Amongst the major openings in London - in the West End and further afield - this week are:

OPENING TONIGHT, Monday 14 December 2009, Griff Rhys Jones takes over from Omid Djalili as Fagin in Oliver!, with Jodie Prenger continuing as Nancy (See News, 15 Sep 2009), at the Theatre Royal Drury Lane.

ALSO TONIGHT, artistic director Stephen Unwin helms a new production of children’s adventure classic Treasure Island at the Rose Theatre, Kingston, where it continues to 9 January 2010.


OPENING TUESDAY, 15 December 2009 (preview 14 December), Agatha Christie’s little known play-turned-novel A Daughter's a Daughter, originally penned  under the pseudonym Mary Westmacott, receives its first full-scale production since 1954, opening at Trafalgar Studios 1 with Jenny Seagrove and Honeysuckle Weeks (See News, 20 Nov 2009). Until 9 January 2010.
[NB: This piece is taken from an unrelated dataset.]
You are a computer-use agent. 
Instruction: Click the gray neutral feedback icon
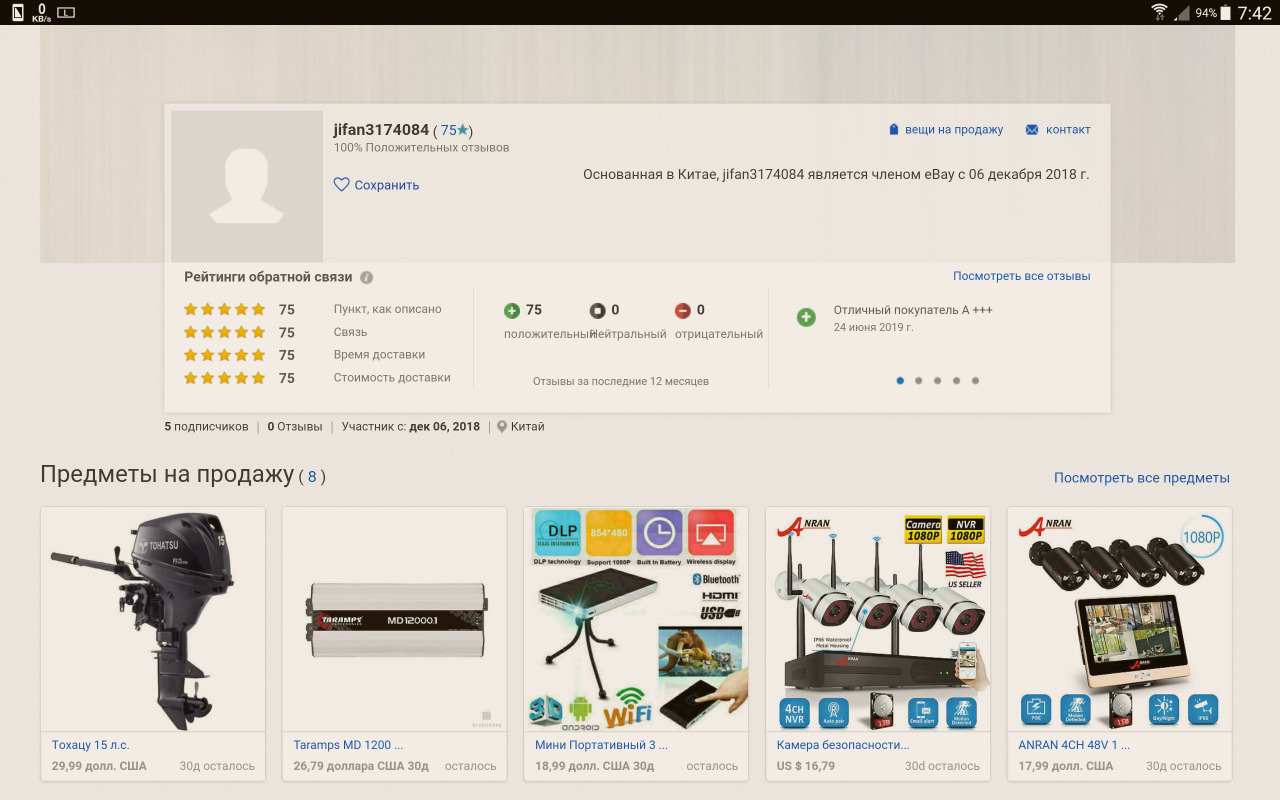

ALSO ON TUESDAY (previews from 9 December), Simon Callow performs a double bill of one-man plays by Charles Dickens, Dr Marigold and Mr Chops, directed by Patrick Garland at Riverside Studios. Until 31 January 2010.


OPENING WEDNESDAY, 16 December 2009 (previews from 11 December), Katie Mitchell adapts Dr Seuss’ popular children's story The Cat in the Hat for young children at the National’s Cottesloe Theatre, where it continues to 18 January 2010 (suitable for three- to six-year-olds).

ALSO WEDNESDAY (previews from 10 December), Patrick Hamilton’s classic thriller Rope is revived at the Almeida Theatre, directed by Roger Michell with a cast led by Bertie Carvel, Blake Ritson and Alex Waldmann (See News, 20 Oct 2009). Until 6 February 2010.


OPENING THURSDAY, 17 December 2009 (previews from 5 December), the Comedy Theatre hosts Keira Knightley's stage debut, as she stars opposite Damian Lewis in Martin Crimp’s modern-day version of Moliere’s comedy The Misanthrope, directed by Thea Sharrock (See News, 9 Oct 2009) and booking until 13 March 2010.

Crimp’s version is set in modern-day London, where Alceste (Lewis) is a famous British playwright disillusioned and angry with the hypocrisy, shallowness and vanity of the contemporary world. Vowing to reject society, Alceste’s plans are derailed when he falls madly in love with Jennifer (Knightley), an ambitious American film star and darling of the social scene, who may prove to be his biggest challenge yet.